Records excerpted from a collection
= Beginning of Section =
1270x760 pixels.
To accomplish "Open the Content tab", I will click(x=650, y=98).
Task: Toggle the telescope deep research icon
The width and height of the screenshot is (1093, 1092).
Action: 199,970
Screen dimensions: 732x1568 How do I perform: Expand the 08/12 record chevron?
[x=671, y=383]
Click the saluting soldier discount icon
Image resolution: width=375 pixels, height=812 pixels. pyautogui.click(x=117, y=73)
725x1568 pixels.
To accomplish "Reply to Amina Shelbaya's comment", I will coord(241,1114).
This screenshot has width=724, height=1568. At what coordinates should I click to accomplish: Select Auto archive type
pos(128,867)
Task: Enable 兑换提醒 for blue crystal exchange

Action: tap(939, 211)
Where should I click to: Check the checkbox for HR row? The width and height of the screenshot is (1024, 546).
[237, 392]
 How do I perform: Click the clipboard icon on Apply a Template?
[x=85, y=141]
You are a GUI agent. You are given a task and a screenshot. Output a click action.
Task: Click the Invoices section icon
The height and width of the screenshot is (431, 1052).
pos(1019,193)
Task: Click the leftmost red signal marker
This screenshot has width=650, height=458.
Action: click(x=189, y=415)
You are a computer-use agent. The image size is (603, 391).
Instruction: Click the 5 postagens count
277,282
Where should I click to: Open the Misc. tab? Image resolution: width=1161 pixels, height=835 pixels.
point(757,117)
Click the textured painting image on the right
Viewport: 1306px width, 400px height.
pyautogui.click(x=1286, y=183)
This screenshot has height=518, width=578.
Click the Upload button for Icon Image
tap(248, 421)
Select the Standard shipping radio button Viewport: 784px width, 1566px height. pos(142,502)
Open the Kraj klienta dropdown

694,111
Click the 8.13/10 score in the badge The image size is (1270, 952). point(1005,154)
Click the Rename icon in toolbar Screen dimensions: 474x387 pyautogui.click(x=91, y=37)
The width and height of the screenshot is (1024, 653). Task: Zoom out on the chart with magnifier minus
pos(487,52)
= End of Section =
> **PROBLEM STATEMENT**
Look over the records. Copy the lines that include the word "agent".

> **OUTPUT FOR THIS EXERCISE**
You are a GUI agent. You are given a task and a screenshot. Output a click action.
You are a computer-use agent. The image size is (603, 391).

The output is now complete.